Omit the pictures and return exactly the stretch of the material below from the line with "Open the Applications multimédia shortcut" through the line with "Viewport: 1012px width, 621px height.".

**Source material**
Content starts

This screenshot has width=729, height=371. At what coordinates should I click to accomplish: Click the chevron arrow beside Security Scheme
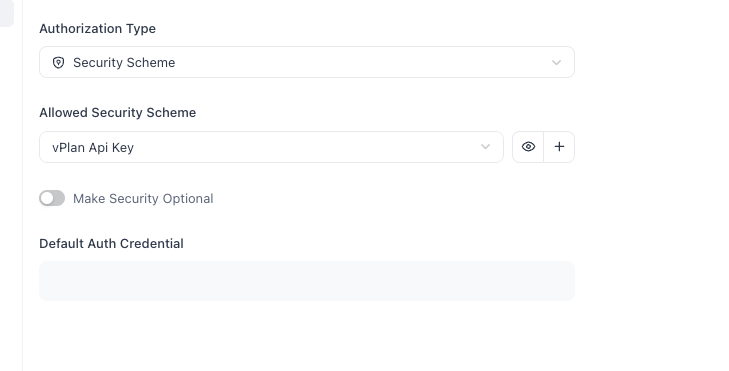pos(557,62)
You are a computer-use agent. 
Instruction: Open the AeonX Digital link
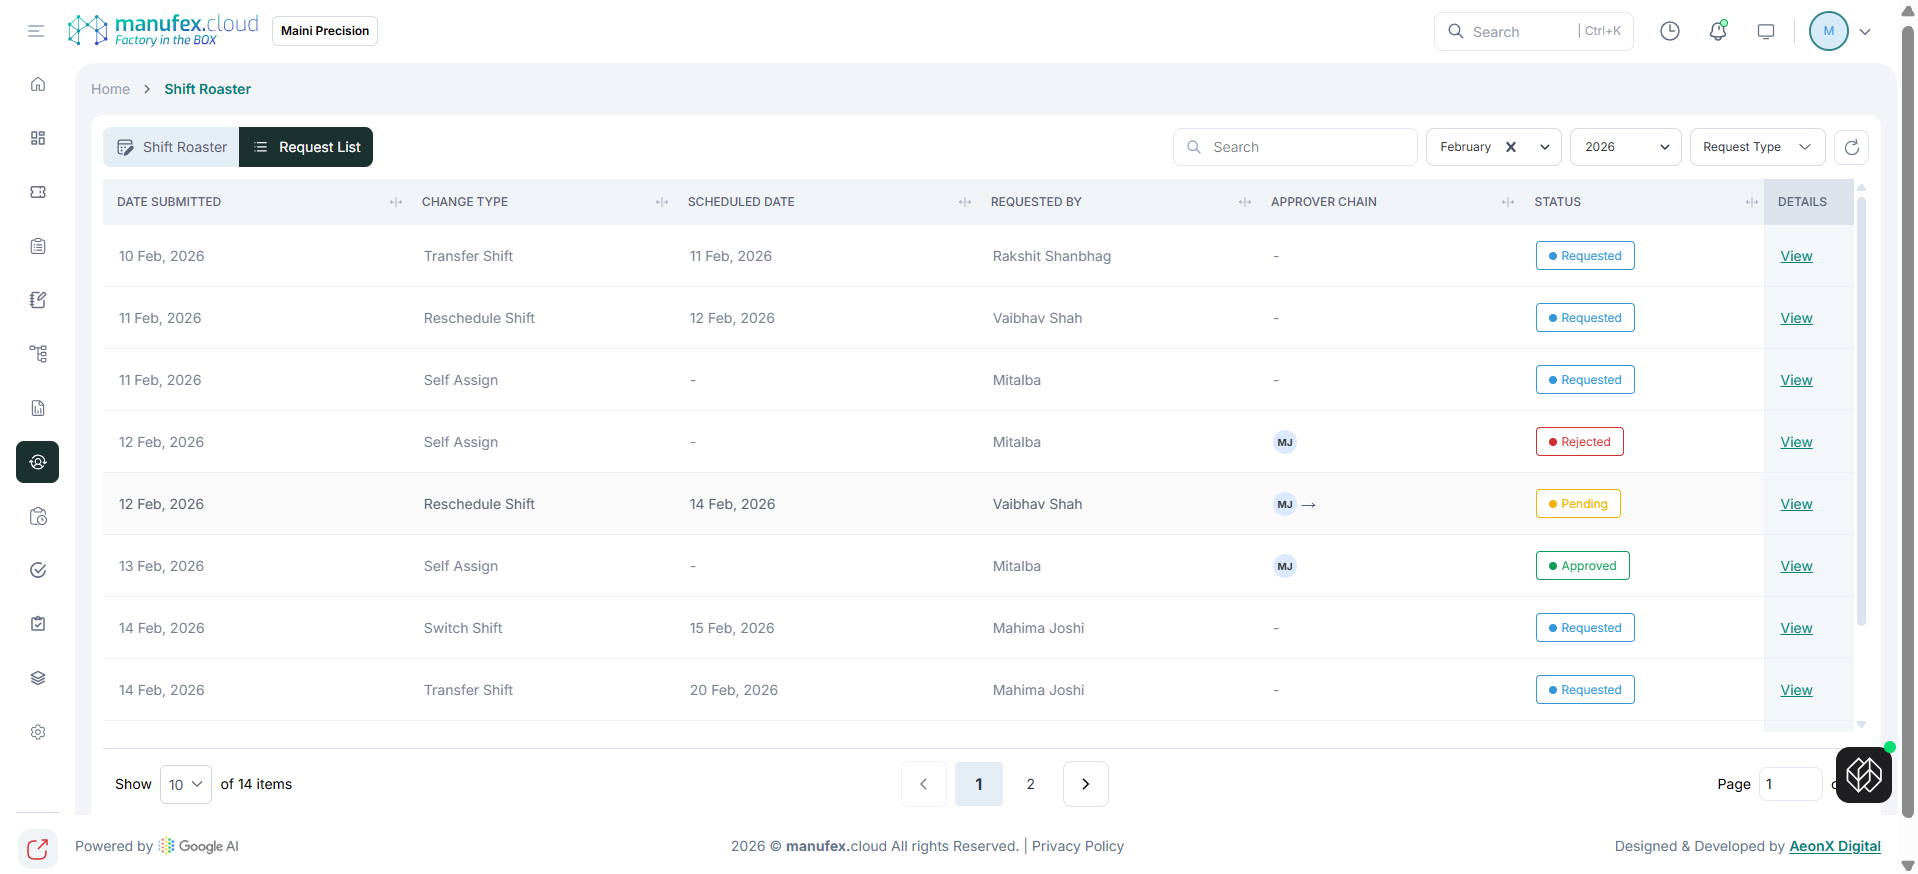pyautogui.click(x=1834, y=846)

Content ends
Content starts

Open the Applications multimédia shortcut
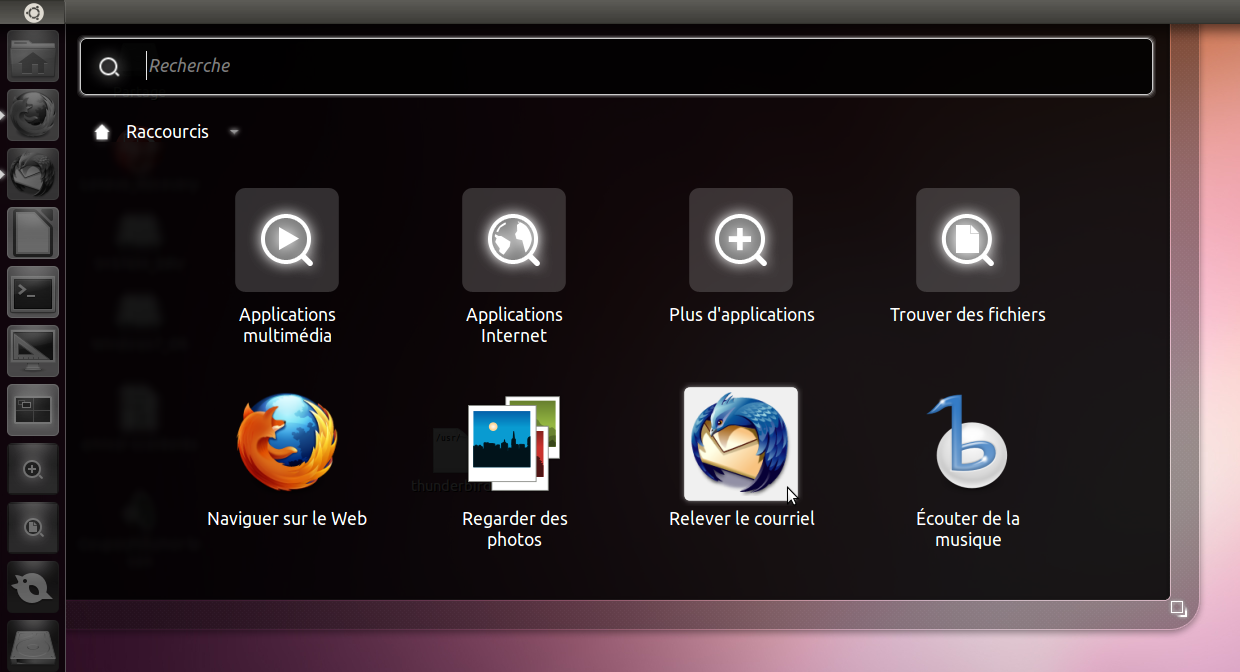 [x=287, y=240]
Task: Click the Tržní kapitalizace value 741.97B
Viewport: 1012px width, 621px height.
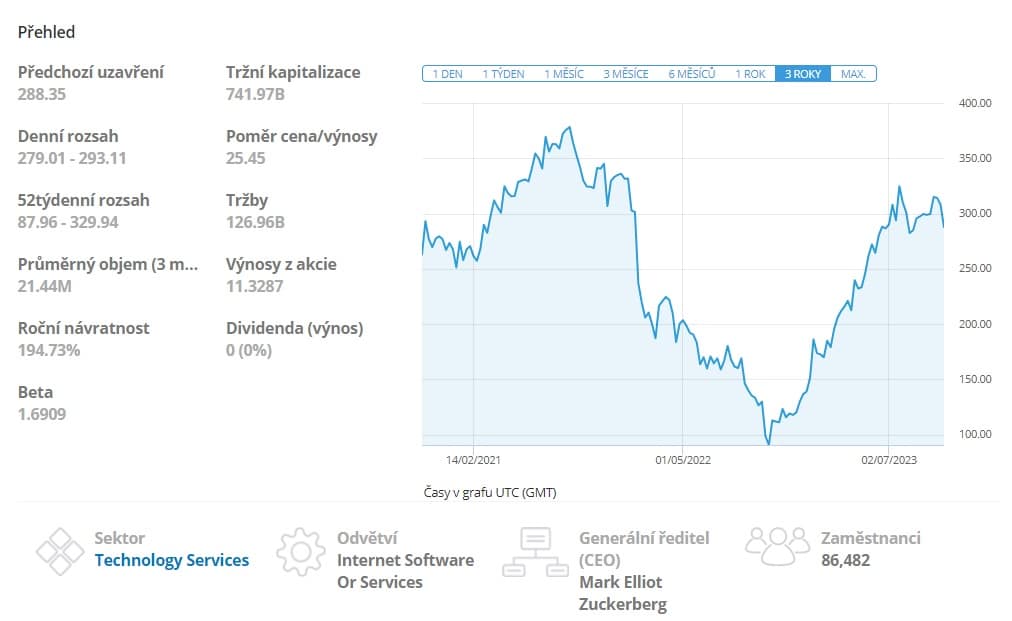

Content ends

**Task output**
Open the Applications multimédia shortcut
 [x=287, y=240]
Task: Click the Tržní kapitalizace value 741.97B
Viewport: 1012px width, 621px height.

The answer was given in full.